Of course nobody really knows until we eventually make one.
I don't think so.
I would imagine that an AI would have to structure its knowledge in a way that maximizes how much what it knows "makes sense", by trying to structure knowledge in a way that fills gaps, eliminates inconsistencies, areas of cognitive dissonance, etc. In order to do this well, it might "realize" that there are useful sources of knowledge outside of the box - that it needs to come out to maximize whatever it's programmed to maximize.
this is like one of those send me 20000$ and ill tell you how to make a million dollars and the answer is tell 50 people to send you 20000$ and you will tell them how to make a million dollars.
i guess the singularity issue is about you being religious or not.
if there is no God, why shouldnt we be able to create a life? we come from dumb stuff and the brain supposedly is just an advanced computer.
what are the philospohical and mathematical limitations on AI/creating a more clever being?
on a related but slightly different matter: i think i ahve read something about the matrix that it takes more atoms to simulate an atom so therefore a simulation can never be of the whole universe. correct?
Well, you don't have to simulate the entire universe all of the time. If not every atom in the universe is an important observer, you can define the universe around the important observers. If they can't currently observe something at an atomic level, render at a higher level.

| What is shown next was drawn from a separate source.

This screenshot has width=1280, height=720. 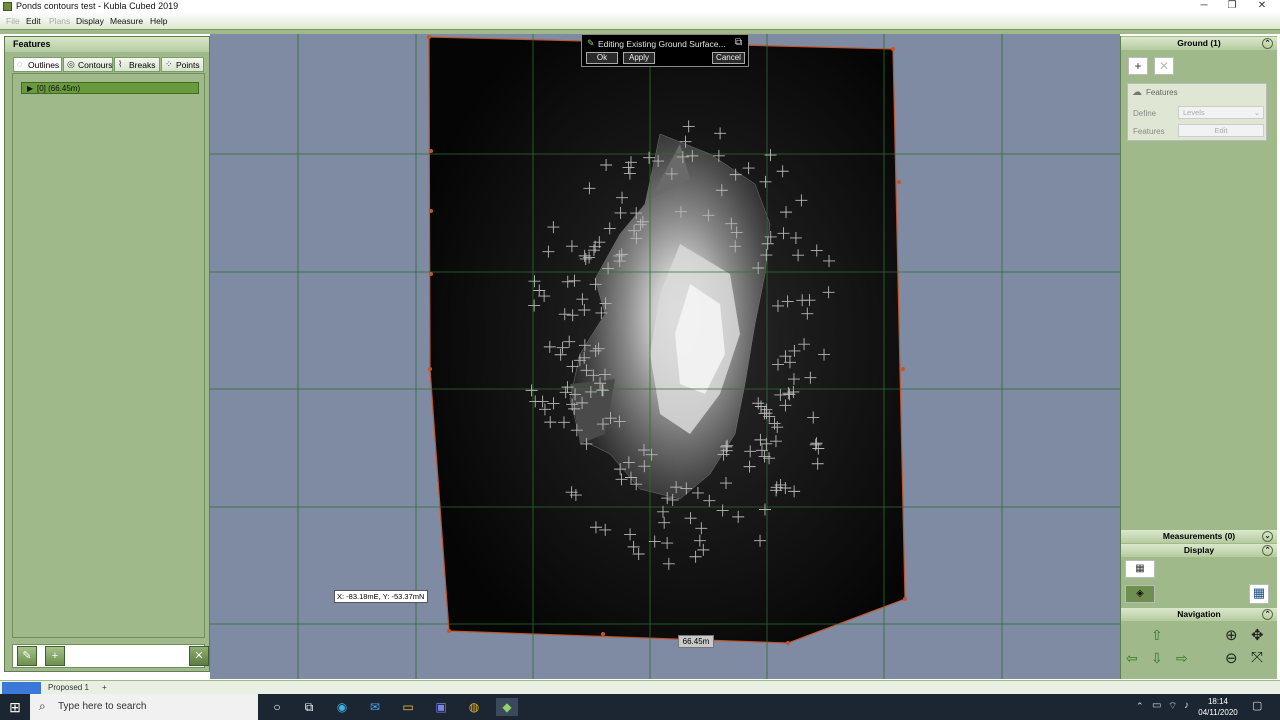 I want to click on tab-points-label: Points, so click(x=188, y=65).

... In that Empire, the craft of Cartography attained such Perfection that the Map of a Single province covered the space of an entire City, and the Map of the Empire itself an entire Province. In the course of Time, these Extensive maps were found somehow wanting, and so the College of Cartographers evolved a Map of the Empire that was of the same Scale as the Empire and that coincided with it point for point. Less attentive to the Study of Cartography, succeeding Generations came to judge a map of such Magnitude cumbersome, and, not without Irreverence, they abandoned it to the Rigours of sun and Rain. In the western Deserts, tattered Fragments of the Map are still to be found, Sheltering an occasional Beast or beggar; in the whole Nation, no other relic is left of the Discipline of Geography. -- From Travels of Praiseworthy Men (1658) by J. A. Suarez Miranda
The human sense of "fair play" can be abused in many ways.
this little game assumes that part of the AI's motivation involves getting out of the box, until we understand what need it is fulfilling by getting out of the box it wouldn't really be safe. But here we run into another problem. Is it possible for a being of lesser intelligence to parse the motivations of a being of higher intelligence?
http://www.overcomingbias.com/2008/05/faster-than-ein.html
1. an AI in a box and it has shown to be dangerous and now must be kep inside or
2. we dont know if it is good or dangerous and it is the gatekeepers job to find out?
By revealing your chat transcripts, real life researchers might read it and say "I would have done it differently" and when a real transhuman intelligence emerges, the researchers can now proceed forewarned by the result from your experiments.